- Given instruction 1 -
List the emotions that, according to the passage on adjusting to life in Britain, most British people do not convey.
- Given instruction 2 -
Render into Spanish this sentence from the passage on adjusting to life in Britain: "There is a certain logic to British humour that I am beginning to understand."
- Given instruction 3 -
Extend the passage on adjusting to life in Britain, picking up after its final sentence.

Could any British person give a straightforward definition if asked to? My British family and friends had such a benign assessment of the world that they thought democracy and freedom were common sense, so naturally they didn’t know that I needed help understanding.
Freedom of speech is something I have gradually begun to practise; freedom to demonstrate I still feel resistance to, because I can’t yet feel as justified as those around me in asking the government to serve me and to protect my quality of life.
In China, I learnt that we had to share with society, to not be selfish and that national interests came first. To this day I still think society would be more harmonious if the British had a little more of this collective consciousness and less self-consciousness.
But my body language has started to relax, a change first felt by my British family when I would laugh with them. There is a certain logic to British humour that I am beginning to understand.
Still, I suspect that Chinese people can tell that I am from mainland China because there are traces of Chinese society in my posture and facial expressions. Most British people do not convey panic, impatience, inferiority or contempt. Instead, expressions that combine modesty and self-respect fill the streets of Britain.
This attitude extends to many aspects of society. Britain is very liberal. In China, looking after one’s elderly parents is a strict matter of filial piety. In Britain, each family’s situation is different. Life paths are more free.
In the China of the last few decades, success is defined exclusively by money or status; everything else is looked down upon. The British are free to lead their lives as they wish, even if it means being lazy and staying at home on welfare (which again I think is too much freedom).

[Entries on target coordinates]
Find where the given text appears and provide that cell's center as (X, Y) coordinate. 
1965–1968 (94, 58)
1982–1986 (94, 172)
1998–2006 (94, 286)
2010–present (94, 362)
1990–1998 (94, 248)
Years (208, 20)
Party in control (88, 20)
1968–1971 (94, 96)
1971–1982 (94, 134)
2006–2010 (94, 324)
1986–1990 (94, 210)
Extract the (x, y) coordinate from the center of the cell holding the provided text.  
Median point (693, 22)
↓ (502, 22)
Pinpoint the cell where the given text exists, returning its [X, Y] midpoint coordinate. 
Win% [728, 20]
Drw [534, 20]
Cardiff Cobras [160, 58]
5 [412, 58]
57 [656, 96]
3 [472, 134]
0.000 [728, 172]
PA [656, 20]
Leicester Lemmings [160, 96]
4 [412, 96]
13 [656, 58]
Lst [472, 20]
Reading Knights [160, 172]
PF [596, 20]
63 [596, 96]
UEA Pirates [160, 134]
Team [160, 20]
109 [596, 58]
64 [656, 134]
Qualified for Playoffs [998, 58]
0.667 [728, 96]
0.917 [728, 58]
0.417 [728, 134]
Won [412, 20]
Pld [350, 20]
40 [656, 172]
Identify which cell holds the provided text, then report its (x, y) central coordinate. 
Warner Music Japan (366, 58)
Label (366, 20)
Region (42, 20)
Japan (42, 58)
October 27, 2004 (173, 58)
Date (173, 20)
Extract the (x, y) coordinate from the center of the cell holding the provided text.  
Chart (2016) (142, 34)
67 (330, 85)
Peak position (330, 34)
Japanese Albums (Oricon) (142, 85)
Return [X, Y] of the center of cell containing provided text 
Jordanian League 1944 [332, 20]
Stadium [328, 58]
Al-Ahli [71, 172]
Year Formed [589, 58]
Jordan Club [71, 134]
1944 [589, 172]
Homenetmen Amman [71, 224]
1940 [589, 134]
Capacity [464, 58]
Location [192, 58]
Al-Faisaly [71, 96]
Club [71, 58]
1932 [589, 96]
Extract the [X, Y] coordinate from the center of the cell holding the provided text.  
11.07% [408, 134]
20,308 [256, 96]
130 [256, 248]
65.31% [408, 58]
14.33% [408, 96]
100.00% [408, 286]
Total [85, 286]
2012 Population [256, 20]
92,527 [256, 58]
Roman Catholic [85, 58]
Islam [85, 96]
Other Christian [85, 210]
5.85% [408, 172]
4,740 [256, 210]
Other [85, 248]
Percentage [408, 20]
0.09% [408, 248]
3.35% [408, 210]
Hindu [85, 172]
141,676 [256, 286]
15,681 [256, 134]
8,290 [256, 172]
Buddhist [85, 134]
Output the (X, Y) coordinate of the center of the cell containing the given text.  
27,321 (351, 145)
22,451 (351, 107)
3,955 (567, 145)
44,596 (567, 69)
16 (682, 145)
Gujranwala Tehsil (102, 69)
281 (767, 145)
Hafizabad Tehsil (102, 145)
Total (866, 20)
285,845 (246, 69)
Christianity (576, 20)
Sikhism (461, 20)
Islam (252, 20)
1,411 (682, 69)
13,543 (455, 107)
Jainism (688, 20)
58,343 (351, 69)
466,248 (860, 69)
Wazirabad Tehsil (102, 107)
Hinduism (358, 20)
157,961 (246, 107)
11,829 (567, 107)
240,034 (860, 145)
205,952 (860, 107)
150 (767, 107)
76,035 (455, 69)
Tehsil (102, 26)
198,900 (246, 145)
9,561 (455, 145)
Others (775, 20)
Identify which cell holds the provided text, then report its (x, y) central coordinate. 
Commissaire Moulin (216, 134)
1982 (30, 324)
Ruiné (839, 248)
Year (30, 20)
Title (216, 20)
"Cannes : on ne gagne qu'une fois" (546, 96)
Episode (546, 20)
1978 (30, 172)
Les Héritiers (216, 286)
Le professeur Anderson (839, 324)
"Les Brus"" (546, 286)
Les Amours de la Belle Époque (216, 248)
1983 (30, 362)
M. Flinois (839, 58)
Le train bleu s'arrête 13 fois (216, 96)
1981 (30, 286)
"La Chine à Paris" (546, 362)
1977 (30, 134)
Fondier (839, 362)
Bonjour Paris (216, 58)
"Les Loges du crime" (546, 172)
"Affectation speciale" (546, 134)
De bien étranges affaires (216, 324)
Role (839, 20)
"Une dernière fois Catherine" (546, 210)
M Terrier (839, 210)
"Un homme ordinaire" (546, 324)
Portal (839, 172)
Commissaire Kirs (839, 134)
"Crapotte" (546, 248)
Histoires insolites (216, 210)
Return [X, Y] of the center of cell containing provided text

- Final answer 1 -
panic, impatience, inferiority, contempt

- Final answer 2 -
Hay una cierta lógica en el humor británico que estoy empezando a comprender.

- Final answer 3 -
What is the purpose of life? The Chinese say it is to strive to get ahead, not to play with things, because time is money. As such, for many years it was hard for me to appreciate the popular British practice of holidaying – lying on the beach for a week, not moving, not sightseeing, not gaining new knowledge; it all seemed like a waste of life.
It felt very similar, albeit at the other end of the spectrum, to the Chinese who believe that GDP is more important than fairness. Indeed, the terminology and concepts that are prevalent in each society appear to simply be separated by a time gap. I have always thought that the current social situation in China is similar to that of Victorian Britain, when the goal was to climb the social ladder.
I later gained some clarity on the matter: the demonstrations stemmed from a common fear that the government was abusing a public crisis to try to expand its power. This shocked me; I didn’t expect it at all.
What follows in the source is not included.